• CHALLENGE: Rewrite all of the rows below, replacing "Go back" with "Navigate back" and leaving everything else unchanged.

*-*-*

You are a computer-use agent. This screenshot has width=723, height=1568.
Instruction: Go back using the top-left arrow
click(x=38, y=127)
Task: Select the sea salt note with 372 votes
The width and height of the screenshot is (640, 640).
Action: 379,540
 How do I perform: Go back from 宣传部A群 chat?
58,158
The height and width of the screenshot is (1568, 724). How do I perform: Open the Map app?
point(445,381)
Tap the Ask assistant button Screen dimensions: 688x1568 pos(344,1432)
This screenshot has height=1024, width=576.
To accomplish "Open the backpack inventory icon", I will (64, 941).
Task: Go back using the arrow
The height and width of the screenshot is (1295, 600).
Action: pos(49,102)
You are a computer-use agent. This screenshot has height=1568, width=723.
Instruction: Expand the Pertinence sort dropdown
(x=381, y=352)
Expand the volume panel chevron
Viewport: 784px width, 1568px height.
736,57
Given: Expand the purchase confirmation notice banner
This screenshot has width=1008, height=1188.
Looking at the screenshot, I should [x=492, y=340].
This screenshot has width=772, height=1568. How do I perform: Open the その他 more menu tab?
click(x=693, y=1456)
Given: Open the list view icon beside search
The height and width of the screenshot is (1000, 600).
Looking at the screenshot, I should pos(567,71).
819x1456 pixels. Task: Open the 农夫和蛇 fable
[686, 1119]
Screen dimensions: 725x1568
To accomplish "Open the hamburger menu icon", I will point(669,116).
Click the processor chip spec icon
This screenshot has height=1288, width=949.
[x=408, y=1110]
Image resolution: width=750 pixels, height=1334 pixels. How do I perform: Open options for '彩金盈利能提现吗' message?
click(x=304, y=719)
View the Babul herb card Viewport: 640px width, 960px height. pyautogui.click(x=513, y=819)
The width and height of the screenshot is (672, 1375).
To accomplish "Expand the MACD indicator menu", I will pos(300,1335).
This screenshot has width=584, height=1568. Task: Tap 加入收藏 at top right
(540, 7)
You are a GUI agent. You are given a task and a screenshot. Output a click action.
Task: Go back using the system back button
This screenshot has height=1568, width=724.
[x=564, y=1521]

*-*-*

• EXPECTED ANSWER:
You are a computer-use agent. This screenshot has width=723, height=1568.
Instruction: Navigate back using the top-left arrow
click(x=38, y=127)
Task: Select the sea salt note with 372 votes
The width and height of the screenshot is (640, 640).
Action: 379,540
 How do I perform: Navigate back from 宣传部A群 chat?
58,158
The height and width of the screenshot is (1568, 724). How do I perform: Open the Map app?
point(445,381)
Tap the Ask assistant button Screen dimensions: 688x1568 pos(344,1432)
This screenshot has height=1024, width=576.
To accomplish "Open the backpack inventory icon", I will (64, 941).
Task: Navigate back using the arrow
The height and width of the screenshot is (1295, 600).
Action: pos(49,102)
You are a computer-use agent. This screenshot has height=1568, width=723.
Instruction: Expand the Pertinence sort dropdown
(x=381, y=352)
Expand the volume panel chevron
Viewport: 784px width, 1568px height.
736,57
Given: Expand the purchase confirmation notice banner
This screenshot has width=1008, height=1188.
Looking at the screenshot, I should [x=492, y=340].
This screenshot has width=772, height=1568. How do I perform: Open the その他 more menu tab?
click(x=693, y=1456)
Given: Open the list view icon beside search
The height and width of the screenshot is (1000, 600).
Looking at the screenshot, I should pos(567,71).
819x1456 pixels. Task: Open the 农夫和蛇 fable
[686, 1119]
Screen dimensions: 725x1568
To accomplish "Open the hamburger menu icon", I will point(669,116).
Click the processor chip spec icon
This screenshot has height=1288, width=949.
[x=408, y=1110]
Image resolution: width=750 pixels, height=1334 pixels. How do I perform: Open options for '彩金盈利能提现吗' message?
click(x=304, y=719)
View the Babul herb card Viewport: 640px width, 960px height. pyautogui.click(x=513, y=819)
The width and height of the screenshot is (672, 1375).
To accomplish "Expand the MACD indicator menu", I will pos(300,1335).
This screenshot has width=584, height=1568. Task: Tap 加入收藏 at top right
(540, 7)
You are a GUI agent. You are given a task and a screenshot. Output a click action.
Task: Navigate back using the system back button
This screenshot has height=1568, width=724.
[x=564, y=1521]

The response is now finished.